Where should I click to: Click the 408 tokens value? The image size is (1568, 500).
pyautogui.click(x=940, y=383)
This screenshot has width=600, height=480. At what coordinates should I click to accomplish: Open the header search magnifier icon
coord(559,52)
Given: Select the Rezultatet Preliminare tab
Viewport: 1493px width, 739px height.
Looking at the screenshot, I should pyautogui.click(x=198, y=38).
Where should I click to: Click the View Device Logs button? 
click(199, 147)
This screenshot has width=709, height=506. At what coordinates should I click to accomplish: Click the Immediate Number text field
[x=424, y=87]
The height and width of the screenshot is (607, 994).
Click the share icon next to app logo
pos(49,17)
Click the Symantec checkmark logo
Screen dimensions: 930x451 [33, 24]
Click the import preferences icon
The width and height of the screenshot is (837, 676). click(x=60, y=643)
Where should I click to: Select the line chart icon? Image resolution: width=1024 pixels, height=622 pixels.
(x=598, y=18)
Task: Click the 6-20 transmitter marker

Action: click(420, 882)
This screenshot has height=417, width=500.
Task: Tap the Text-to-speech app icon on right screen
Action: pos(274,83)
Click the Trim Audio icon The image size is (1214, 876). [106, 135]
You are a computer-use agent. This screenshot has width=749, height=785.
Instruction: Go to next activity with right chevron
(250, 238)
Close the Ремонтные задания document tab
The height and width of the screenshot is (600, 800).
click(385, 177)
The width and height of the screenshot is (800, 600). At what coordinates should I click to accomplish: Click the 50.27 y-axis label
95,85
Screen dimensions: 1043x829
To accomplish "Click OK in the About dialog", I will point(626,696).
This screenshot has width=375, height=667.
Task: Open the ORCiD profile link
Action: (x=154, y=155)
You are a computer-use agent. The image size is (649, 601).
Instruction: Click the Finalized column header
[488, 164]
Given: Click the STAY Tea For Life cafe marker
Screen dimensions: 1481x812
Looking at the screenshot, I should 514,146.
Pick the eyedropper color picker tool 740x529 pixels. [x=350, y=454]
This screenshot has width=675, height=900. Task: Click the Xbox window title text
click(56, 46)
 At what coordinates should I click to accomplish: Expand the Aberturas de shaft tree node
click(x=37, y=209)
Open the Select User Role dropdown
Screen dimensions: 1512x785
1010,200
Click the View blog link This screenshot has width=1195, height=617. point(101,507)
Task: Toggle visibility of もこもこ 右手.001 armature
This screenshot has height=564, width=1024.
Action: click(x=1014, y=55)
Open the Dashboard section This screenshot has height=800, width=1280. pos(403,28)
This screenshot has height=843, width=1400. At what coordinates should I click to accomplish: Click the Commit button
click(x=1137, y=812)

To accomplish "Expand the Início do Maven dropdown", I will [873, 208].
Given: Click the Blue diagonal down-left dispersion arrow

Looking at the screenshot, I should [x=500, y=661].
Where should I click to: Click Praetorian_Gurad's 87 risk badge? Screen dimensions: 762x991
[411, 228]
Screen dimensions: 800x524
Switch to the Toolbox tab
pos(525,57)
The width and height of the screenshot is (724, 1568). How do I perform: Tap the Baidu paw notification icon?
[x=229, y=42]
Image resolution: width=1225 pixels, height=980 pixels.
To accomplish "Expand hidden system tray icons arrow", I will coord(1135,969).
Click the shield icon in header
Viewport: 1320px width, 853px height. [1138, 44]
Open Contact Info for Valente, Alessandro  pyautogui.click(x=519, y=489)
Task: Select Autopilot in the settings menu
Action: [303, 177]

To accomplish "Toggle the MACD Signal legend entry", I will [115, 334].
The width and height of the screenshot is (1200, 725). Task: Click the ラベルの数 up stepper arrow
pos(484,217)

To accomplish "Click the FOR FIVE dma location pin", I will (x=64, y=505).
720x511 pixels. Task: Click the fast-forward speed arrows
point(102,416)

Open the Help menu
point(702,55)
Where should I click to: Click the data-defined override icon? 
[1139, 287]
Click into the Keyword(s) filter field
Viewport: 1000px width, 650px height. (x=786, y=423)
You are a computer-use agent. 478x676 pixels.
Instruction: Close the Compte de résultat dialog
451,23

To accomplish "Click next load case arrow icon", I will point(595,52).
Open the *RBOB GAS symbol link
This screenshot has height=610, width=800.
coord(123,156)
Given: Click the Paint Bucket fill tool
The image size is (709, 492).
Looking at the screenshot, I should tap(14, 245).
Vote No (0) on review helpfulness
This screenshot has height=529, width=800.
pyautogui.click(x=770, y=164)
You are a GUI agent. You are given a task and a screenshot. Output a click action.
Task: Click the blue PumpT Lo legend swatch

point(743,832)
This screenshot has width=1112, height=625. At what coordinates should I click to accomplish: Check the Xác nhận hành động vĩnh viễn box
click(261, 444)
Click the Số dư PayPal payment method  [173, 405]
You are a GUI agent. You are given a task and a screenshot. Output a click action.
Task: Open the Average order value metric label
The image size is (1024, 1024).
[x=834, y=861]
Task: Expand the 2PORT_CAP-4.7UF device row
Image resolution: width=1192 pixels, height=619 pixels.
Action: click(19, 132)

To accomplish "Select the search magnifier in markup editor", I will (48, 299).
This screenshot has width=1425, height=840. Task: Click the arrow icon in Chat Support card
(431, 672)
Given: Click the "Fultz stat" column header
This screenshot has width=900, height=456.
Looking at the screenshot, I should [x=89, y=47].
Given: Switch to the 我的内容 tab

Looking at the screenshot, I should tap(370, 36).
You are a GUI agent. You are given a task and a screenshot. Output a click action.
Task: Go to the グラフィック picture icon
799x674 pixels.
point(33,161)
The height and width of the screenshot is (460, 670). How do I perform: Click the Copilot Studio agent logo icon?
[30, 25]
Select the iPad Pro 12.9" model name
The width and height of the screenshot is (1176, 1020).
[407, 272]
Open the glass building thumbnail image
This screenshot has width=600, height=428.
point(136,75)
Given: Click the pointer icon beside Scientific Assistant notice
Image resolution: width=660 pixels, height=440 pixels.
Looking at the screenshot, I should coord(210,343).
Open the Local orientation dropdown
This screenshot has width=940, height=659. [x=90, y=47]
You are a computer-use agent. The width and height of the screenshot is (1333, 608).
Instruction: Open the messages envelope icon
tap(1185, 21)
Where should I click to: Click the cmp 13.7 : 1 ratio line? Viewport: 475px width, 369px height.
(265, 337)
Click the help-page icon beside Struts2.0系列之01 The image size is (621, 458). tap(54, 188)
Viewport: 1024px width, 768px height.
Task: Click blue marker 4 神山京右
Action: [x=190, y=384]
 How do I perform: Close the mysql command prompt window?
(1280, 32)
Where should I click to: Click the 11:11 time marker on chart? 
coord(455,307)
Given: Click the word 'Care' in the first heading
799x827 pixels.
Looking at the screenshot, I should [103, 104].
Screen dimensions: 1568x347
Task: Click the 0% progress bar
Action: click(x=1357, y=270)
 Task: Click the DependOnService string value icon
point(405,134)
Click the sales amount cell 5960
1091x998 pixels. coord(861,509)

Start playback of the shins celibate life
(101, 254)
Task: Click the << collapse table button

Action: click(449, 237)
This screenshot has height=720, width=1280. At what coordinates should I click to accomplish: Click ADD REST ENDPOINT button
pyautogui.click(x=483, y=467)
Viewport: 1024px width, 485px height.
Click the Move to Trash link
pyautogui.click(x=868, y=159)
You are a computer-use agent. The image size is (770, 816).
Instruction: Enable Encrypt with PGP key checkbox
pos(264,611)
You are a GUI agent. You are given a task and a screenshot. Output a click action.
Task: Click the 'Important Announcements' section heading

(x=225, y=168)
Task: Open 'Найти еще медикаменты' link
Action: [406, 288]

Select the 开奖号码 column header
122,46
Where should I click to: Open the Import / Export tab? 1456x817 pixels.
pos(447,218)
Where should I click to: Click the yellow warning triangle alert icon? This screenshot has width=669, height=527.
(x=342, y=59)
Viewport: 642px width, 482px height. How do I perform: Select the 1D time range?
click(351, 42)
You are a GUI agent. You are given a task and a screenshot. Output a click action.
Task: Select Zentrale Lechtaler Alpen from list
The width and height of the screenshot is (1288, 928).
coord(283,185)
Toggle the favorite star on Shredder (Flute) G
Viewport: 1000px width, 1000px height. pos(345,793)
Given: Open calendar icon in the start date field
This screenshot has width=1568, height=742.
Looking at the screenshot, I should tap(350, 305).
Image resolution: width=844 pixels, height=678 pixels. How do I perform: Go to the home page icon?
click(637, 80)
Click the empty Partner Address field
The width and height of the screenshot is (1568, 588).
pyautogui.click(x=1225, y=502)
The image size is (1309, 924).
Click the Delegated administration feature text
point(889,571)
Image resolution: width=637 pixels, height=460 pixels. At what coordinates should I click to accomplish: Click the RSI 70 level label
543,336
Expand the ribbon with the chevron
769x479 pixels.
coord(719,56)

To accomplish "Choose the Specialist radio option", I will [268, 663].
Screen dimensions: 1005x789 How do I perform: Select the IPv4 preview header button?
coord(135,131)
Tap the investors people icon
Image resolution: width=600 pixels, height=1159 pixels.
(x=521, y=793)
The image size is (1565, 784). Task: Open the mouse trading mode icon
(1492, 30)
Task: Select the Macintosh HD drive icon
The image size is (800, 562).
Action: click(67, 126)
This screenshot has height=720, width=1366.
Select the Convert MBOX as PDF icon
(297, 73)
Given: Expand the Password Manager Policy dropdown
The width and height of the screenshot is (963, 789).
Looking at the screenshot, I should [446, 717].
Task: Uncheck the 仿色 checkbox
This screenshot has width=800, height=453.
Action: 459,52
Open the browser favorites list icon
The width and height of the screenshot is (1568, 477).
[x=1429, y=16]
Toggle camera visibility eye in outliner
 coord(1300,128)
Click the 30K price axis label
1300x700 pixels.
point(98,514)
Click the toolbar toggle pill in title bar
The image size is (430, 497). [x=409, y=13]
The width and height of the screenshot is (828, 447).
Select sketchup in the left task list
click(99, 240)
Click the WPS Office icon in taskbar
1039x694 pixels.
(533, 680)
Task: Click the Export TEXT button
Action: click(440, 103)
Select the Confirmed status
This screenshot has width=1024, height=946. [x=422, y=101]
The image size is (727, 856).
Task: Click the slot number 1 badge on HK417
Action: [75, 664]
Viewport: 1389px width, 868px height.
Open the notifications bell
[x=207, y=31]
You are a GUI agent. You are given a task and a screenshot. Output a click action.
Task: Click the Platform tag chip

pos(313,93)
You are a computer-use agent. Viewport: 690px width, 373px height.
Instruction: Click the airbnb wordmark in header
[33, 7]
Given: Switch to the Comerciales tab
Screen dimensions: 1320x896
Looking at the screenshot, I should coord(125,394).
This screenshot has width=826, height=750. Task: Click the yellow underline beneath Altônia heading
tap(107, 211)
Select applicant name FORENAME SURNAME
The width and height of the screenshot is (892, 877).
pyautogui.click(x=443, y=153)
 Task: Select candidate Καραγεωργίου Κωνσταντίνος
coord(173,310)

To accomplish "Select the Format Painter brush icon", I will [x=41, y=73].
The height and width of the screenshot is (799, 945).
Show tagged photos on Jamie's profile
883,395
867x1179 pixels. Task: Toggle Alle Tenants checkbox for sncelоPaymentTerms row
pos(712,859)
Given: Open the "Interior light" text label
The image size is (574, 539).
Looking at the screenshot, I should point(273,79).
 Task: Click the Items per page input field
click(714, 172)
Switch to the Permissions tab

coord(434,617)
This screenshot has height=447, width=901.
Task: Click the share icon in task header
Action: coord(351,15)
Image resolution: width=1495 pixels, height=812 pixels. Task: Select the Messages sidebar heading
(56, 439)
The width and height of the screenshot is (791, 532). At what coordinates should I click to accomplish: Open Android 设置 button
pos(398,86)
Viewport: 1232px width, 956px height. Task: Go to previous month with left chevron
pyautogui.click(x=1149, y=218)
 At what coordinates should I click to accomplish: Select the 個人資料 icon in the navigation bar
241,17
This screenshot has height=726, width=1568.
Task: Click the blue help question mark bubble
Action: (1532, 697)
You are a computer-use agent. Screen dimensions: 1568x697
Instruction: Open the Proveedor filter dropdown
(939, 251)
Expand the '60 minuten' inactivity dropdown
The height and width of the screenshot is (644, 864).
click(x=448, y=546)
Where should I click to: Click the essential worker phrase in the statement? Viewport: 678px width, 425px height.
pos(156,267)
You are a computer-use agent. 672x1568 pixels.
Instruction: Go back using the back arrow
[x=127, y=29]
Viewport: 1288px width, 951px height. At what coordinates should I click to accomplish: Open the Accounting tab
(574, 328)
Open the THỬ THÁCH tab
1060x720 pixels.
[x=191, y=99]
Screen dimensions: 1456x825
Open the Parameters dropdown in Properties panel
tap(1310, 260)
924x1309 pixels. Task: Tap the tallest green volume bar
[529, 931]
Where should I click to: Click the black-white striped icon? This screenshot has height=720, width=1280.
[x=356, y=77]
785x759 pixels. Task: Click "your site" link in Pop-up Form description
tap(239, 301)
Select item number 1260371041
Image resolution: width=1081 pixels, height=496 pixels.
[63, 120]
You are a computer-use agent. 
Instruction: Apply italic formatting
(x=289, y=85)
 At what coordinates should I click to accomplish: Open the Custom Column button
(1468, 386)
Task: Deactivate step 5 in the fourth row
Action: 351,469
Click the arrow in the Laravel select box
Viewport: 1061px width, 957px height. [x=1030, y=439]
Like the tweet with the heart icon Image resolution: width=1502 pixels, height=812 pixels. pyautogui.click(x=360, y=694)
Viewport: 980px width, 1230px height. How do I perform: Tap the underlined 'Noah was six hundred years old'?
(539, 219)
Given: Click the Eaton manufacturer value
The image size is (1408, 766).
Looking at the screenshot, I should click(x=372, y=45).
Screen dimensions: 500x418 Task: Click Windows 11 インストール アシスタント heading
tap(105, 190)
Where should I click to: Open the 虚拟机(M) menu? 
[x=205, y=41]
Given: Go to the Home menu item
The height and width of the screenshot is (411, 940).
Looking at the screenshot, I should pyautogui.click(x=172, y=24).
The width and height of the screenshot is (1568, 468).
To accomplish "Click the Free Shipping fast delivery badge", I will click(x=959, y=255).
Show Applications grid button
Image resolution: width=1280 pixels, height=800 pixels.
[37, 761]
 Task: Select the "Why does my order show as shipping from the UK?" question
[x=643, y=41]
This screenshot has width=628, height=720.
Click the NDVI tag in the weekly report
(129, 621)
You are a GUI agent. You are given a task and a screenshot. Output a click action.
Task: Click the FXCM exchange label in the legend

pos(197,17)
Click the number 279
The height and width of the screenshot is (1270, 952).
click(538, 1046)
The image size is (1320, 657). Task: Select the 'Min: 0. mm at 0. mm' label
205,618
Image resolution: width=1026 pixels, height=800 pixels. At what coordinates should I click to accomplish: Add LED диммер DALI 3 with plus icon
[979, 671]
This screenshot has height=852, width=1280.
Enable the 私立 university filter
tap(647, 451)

- WORK TASK:
With the first line being the one containing "Where should I click to: Click the data-defined" and the last line the one containing "Given: Click the Paint Bucket fill tool", transcribe exactly the lines above that fall in that range.

- SOLUTION:
Where should I click to: Click the data-defined override icon? 
[1139, 287]
Click into the Keyword(s) filter field
Viewport: 1000px width, 650px height. (x=786, y=423)
You are a computer-use agent. 478x676 pixels.
Instruction: Close the Compte de résultat dialog
451,23

To accomplish "Click next load case arrow icon", I will point(595,52).
Open the *RBOB GAS symbol link
This screenshot has height=610, width=800.
coord(123,156)
Given: Click the Paint Bucket fill tool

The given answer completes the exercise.